Entries taken from a collection
--- START ---

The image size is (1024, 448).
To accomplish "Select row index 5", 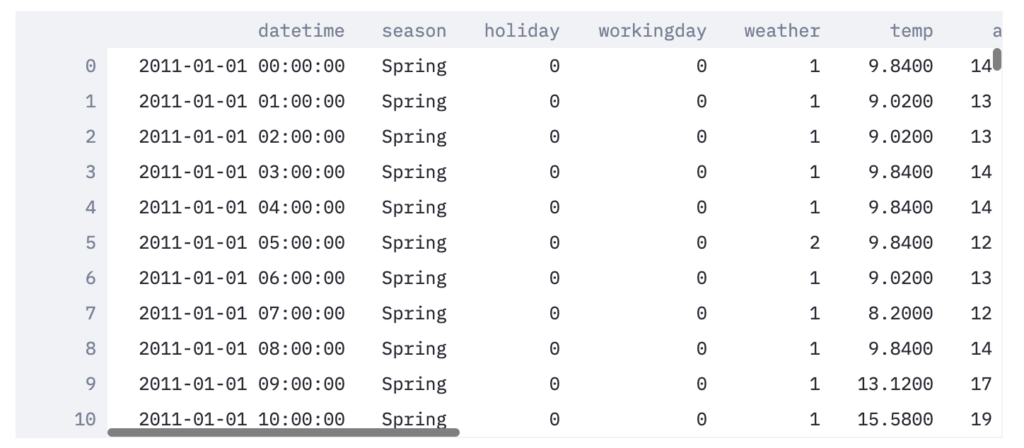I will click(90, 242).
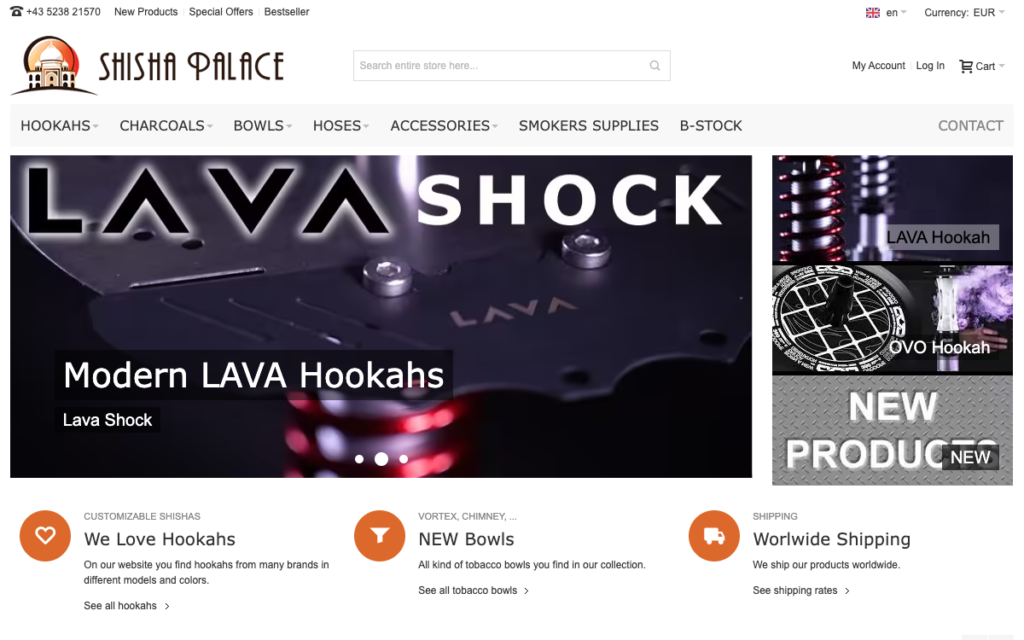Open the Log In link

pyautogui.click(x=930, y=65)
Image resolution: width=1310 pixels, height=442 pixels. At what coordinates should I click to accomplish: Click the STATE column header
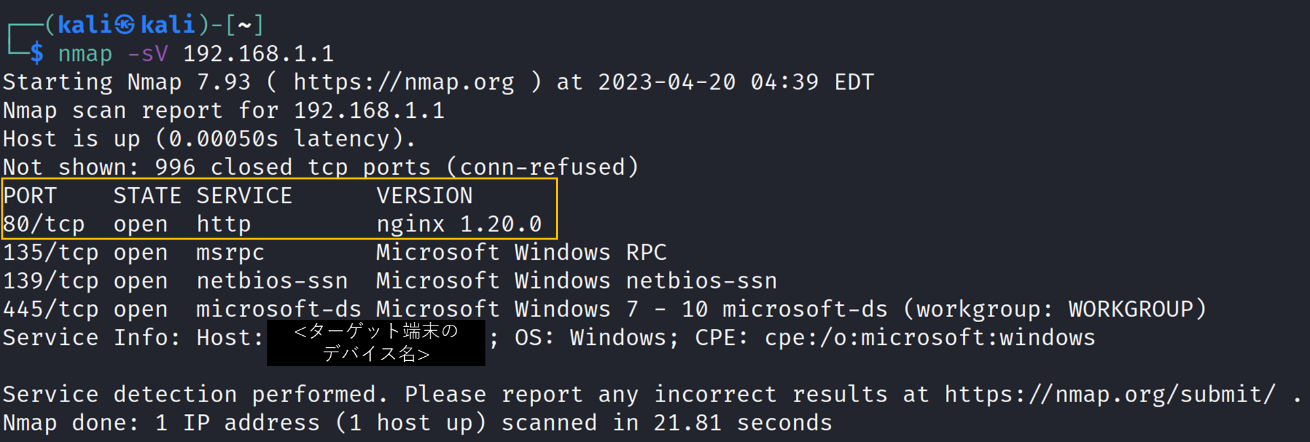pyautogui.click(x=147, y=195)
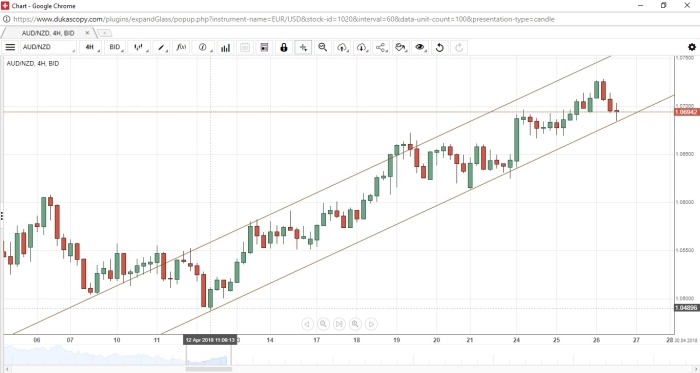Open the hamburger main menu

coord(10,47)
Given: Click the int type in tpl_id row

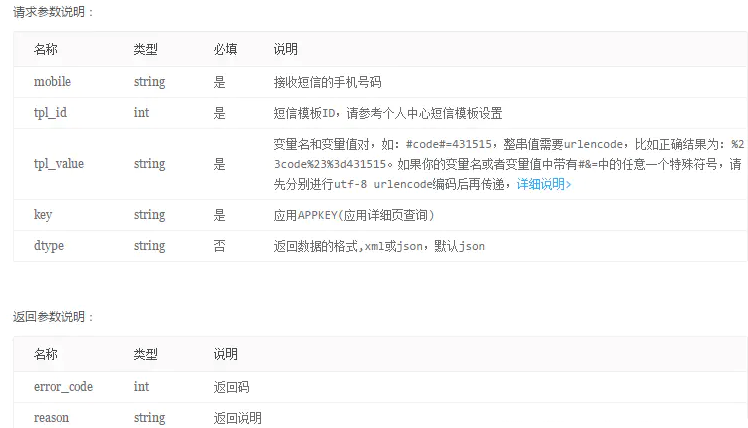Looking at the screenshot, I should [x=141, y=113].
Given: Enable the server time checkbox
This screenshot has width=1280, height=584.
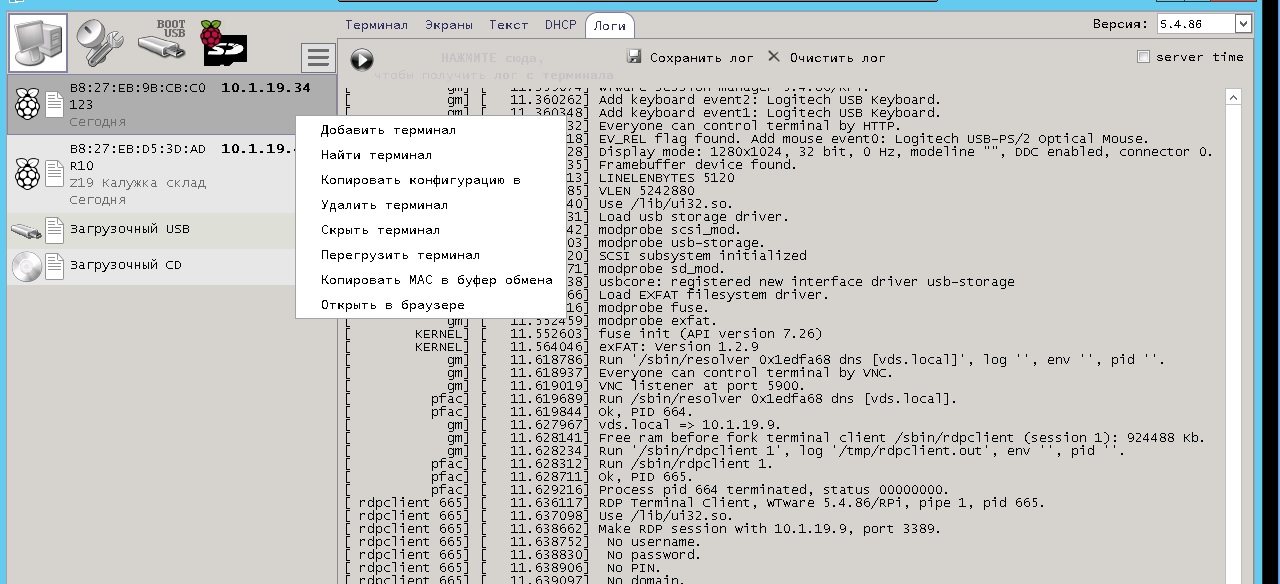Looking at the screenshot, I should (x=1143, y=57).
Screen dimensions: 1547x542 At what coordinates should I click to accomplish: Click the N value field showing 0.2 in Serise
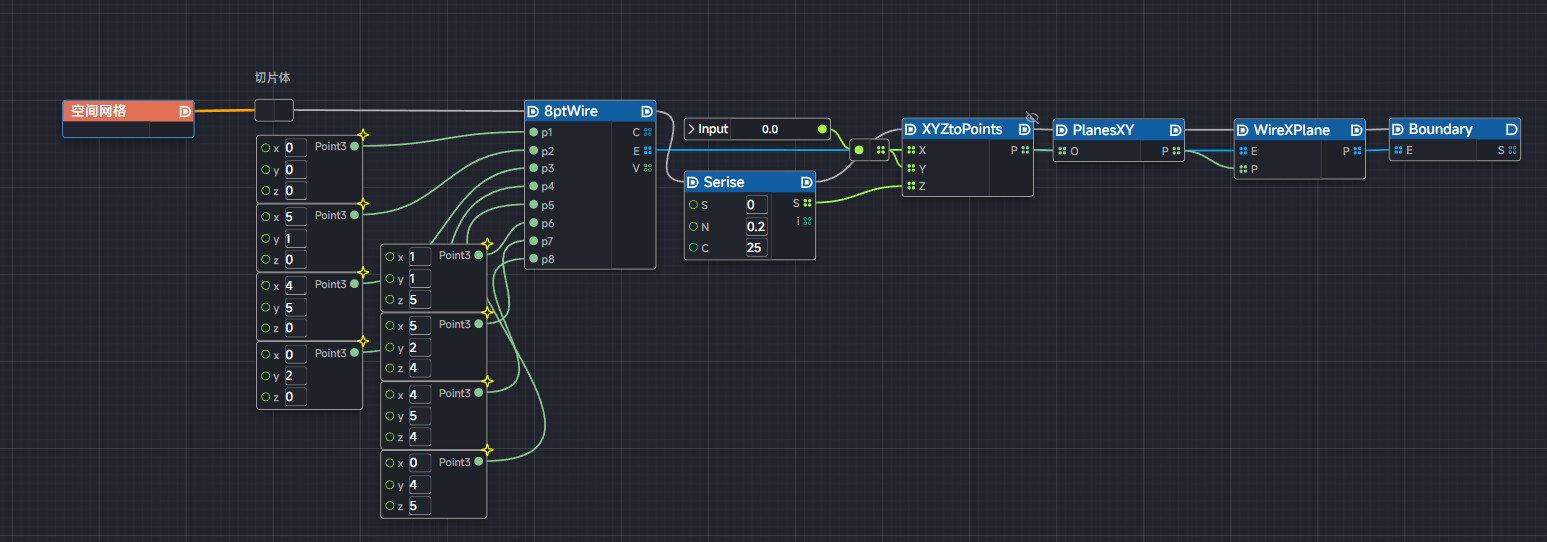click(756, 226)
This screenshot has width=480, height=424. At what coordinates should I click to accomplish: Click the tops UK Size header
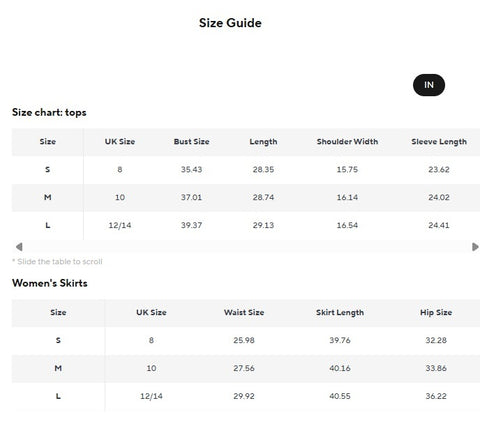[120, 142]
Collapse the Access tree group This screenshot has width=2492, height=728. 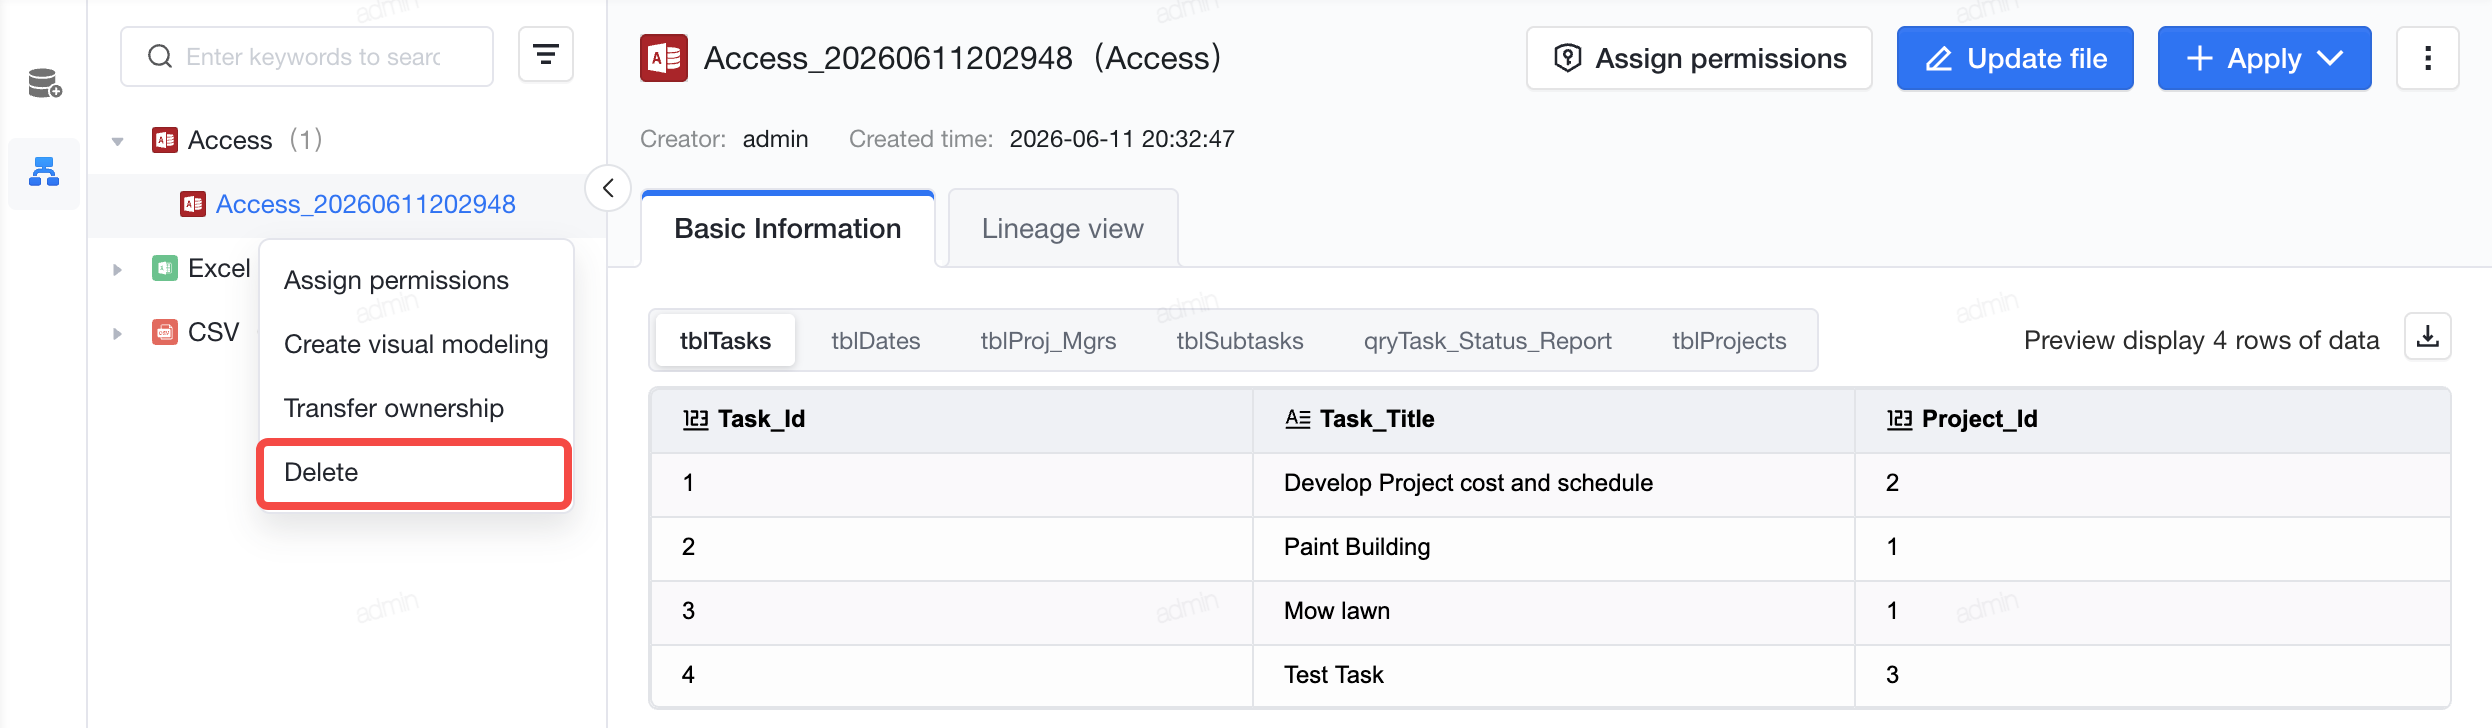click(x=118, y=141)
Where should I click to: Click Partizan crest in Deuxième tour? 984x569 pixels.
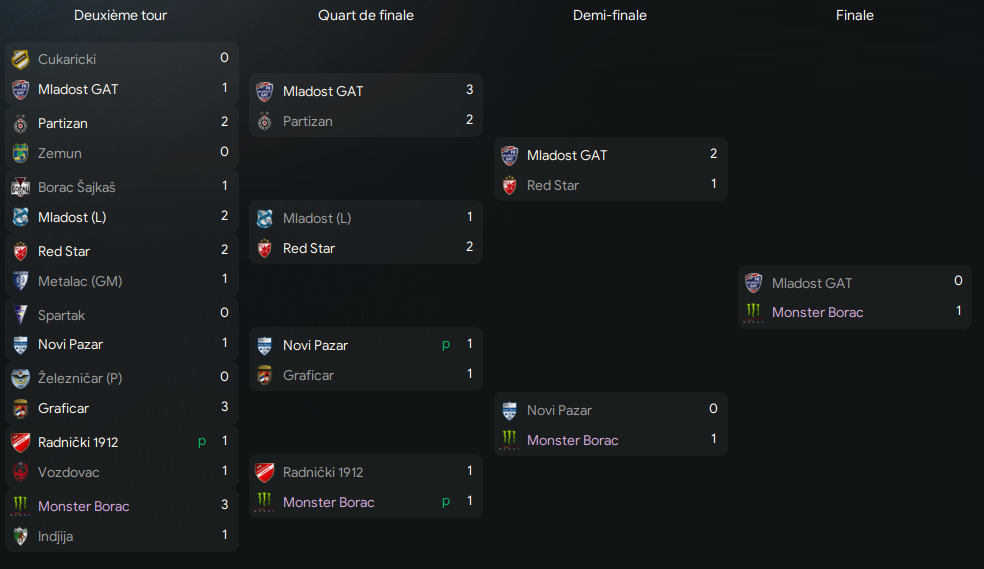click(20, 124)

--- END ---

▶ _Problem to solve_: Repeat only the lines from the one holding "Where should I" through the last line of the data, inclusive. Keep the pictures out.

▶ _Your solution_:
Where should I click to: Click Partizan crest in Deuxième tour? 984x569 pixels.
click(20, 124)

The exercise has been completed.